** Opening DATA SUPPLIED block **
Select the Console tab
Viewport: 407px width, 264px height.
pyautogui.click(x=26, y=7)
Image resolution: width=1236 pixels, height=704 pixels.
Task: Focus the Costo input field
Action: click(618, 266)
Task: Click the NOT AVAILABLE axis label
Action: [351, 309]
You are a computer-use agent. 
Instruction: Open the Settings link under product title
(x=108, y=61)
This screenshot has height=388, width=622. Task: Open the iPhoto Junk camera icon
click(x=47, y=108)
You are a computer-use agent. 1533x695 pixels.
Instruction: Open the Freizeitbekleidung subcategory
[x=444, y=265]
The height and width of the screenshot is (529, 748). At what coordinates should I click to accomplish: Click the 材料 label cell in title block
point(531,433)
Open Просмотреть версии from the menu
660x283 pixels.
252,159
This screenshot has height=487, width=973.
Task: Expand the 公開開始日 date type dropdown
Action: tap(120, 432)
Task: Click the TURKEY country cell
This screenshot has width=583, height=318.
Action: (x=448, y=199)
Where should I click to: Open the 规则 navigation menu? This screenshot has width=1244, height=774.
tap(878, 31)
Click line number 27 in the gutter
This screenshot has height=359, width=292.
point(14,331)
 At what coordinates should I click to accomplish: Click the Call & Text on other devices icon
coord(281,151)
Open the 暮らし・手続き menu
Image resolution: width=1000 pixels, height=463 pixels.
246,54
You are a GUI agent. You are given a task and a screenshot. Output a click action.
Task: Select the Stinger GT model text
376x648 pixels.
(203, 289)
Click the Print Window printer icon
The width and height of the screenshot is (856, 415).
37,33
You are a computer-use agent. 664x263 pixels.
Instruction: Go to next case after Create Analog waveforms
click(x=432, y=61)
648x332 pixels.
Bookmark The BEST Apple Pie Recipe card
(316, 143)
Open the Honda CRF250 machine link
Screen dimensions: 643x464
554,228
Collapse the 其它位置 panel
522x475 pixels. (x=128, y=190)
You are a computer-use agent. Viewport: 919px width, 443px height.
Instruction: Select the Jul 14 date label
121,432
** Closing DATA SUPPLIED block **
Without omission, return all of the records exactly as given.

● OUTPUT OF THE TASK
Select the Console tab
Viewport: 407px width, 264px height.
pyautogui.click(x=26, y=7)
Image resolution: width=1236 pixels, height=704 pixels.
Task: Focus the Costo input field
Action: click(618, 266)
Task: Click the NOT AVAILABLE axis label
Action: [351, 309]
You are a computer-use agent. 
Instruction: Open the Settings link under product title
(x=108, y=61)
This screenshot has height=388, width=622. Task: Open the iPhoto Junk camera icon
click(x=47, y=108)
You are a computer-use agent. 1533x695 pixels.
Instruction: Open the Freizeitbekleidung subcategory
[x=444, y=265]
The height and width of the screenshot is (529, 748). At what coordinates should I click to accomplish: Click the 材料 label cell in title block
point(531,433)
Open Просмотреть версии from the menu
660x283 pixels.
252,159
This screenshot has height=487, width=973.
Task: Expand the 公開開始日 date type dropdown
Action: tap(120, 432)
Task: Click the TURKEY country cell
This screenshot has width=583, height=318.
Action: (x=448, y=199)
Where should I click to: Open the 规则 navigation menu? This screenshot has width=1244, height=774.
tap(878, 31)
Click line number 27 in the gutter
This screenshot has height=359, width=292.
point(14,331)
 At what coordinates should I click to accomplish: Click the Call & Text on other devices icon
coord(281,151)
Open the 暮らし・手続き menu
Image resolution: width=1000 pixels, height=463 pixels.
246,54
You are a GUI agent. You are given a task and a screenshot. Output a click action.
Task: Select the Stinger GT model text
376x648 pixels.
(203, 289)
Click the Print Window printer icon
The width and height of the screenshot is (856, 415).
37,33
You are a computer-use agent. 664x263 pixels.
Instruction: Go to next case after Create Analog waveforms
click(x=432, y=61)
648x332 pixels.
Bookmark The BEST Apple Pie Recipe card
(316, 143)
Open the Honda CRF250 machine link
Screen dimensions: 643x464
554,228
Collapse the 其它位置 panel
522x475 pixels. (x=128, y=190)
You are a computer-use agent. Viewport: 919px width, 443px height.
Instruction: Select the Jul 14 date label
121,432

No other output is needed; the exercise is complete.